Typically the classes would be stored in a subfolder of models with the name of the namespace, so here app/models/packager/*.rb

Isn't it required? As in, won't Rails throw an error if it doesn't find the modules in the right folder structure?

We want to extract the common code into a module, but it has to add a class method, not an instance method like the module we wrote before. There are two approaches.

You write there are two approaches then address one and then jump to a larger heading. For clarity, I'd note the two approaches. e.g. There are two approaches: using a dedicated module that holds class methods and using a module that holds both class and instance methods.

Then add in the self.included method which will tell the including class to extend itself with the ClassMethods module.

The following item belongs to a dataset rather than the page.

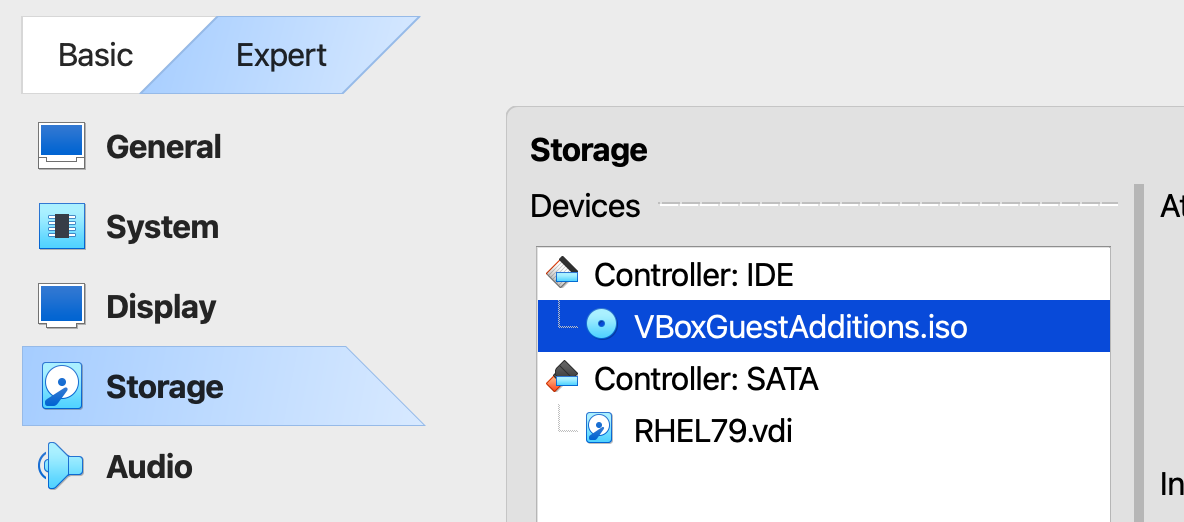
Task: Open the Audio settings label
Action: click(149, 467)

How does the child module know the parent module has been included? I think it's 10x clearer to include the self.included in the parent class a la: http://railstips.org/blog/archives/2009/05/15/include-vs-extend-in-ruby/ Also, this allows you to avoid .send

included In the original, we define the method callback self.included(including_class). With ActiveSupport::Concern, instead we call a class method on the module itself named included:

If I follow this correctly, included is a method defined by AS::Concern. You use the method without telling what it does or how it works. Unless it's exactly like the self.included method you wrote above (which it doesn't seem to be), I think it deserves to be explained because it's a new concept. When I see tutorials that introduce but don't explain Rails methods, I see Rails as a black box of magic. I'm left not understanding what's actually happening or all that a method can do.

I would definitely write a bit about what included does and how it differs from the method you wrote above. Specifically, I would note that it seems to pass the block to a class_eval method. Now that I think about it...is that, in fact, all included does?